"Good Morning America" unveiled their new social media studio Monday morning.
"Social Square" is intended as a new platform to bring the world's many social media strands into one area on the show. ABC News described the space as a "groundbreaking new digital studio engaging viewers on a daily basis with the broadcast and social conversation."
The "square" is an actual square, located steps away from the news desk. It's equipped with several large touch screens that allow the co-hosts and users to interact and share information. The room includes an Instagram video wall, an interactive photowall, a "social slot machine" that plays viewer-submitted questions, a Spotify machine streaming live music and a Twitter mirror wall for selfie-taking.
HuffPost Media got a first look at the unveiling of the square on Monday morning.
ABC News' senior editor for social media, Andrew Springer, told HuffPost that the room is "still a work in progress" and will "constantly be evolving" as social media expands and changes.
"The possibilities are endless," Springer said.
"This will revolutionize how our show is produced in the morning and its all about engaging directly with our viewers from beginning to end," "GMA"'s senior executive producer Tom Cibrowski added.
Springer noted that the room will also act as a waiting space for the show's guests. Guests can now answer questions from viewers, take a selfie, respond to tweets and pick the music that plays in the room while they wait to go on air, rather than waiting in a green room.
Comparisons are already being made between the Social Square and the "Today" show's Orange Room, which launched in September and allows the co-hosts to interact with viewers as well.
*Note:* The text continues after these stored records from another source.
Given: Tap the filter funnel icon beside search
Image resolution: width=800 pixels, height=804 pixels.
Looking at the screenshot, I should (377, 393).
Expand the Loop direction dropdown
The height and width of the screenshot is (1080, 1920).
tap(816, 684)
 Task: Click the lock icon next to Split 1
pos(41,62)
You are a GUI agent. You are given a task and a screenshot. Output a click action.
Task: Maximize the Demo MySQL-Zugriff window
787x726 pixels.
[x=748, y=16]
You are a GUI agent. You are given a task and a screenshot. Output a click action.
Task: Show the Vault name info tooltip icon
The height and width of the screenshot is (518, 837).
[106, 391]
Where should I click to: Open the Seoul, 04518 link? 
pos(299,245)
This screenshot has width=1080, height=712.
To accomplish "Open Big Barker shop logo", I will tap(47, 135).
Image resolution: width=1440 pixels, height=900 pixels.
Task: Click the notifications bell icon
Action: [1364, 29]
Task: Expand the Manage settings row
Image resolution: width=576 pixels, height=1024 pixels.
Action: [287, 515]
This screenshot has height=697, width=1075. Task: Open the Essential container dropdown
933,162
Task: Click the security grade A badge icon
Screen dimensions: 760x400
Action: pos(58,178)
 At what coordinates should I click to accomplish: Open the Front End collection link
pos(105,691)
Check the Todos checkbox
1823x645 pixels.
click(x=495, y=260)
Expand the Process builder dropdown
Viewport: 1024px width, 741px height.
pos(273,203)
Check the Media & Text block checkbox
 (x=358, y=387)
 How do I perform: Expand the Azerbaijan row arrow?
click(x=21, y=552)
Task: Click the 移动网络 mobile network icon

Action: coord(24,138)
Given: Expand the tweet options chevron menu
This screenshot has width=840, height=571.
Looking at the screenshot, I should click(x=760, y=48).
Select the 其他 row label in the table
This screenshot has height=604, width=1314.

When "GMA" first unveiled the room, Twitter buzzed with wry comments on the similarity of the spaces:
Springer, who surely saw such comparisons coming, told HuffPost that the idea for Social Square actually predated the Orange Room.
He also said that, regardless of who came first, "I think we are going to do it better than our competitors."
UPDATE: NBC addressed the similarities between the "Social Square" and the "Orange Room" in an email to the Huffington Post:
"If imitation is the sincerest form of flattery, we are deeply and sincerely flattered - and not surprised given our ratings gains, specifically in younger viewers."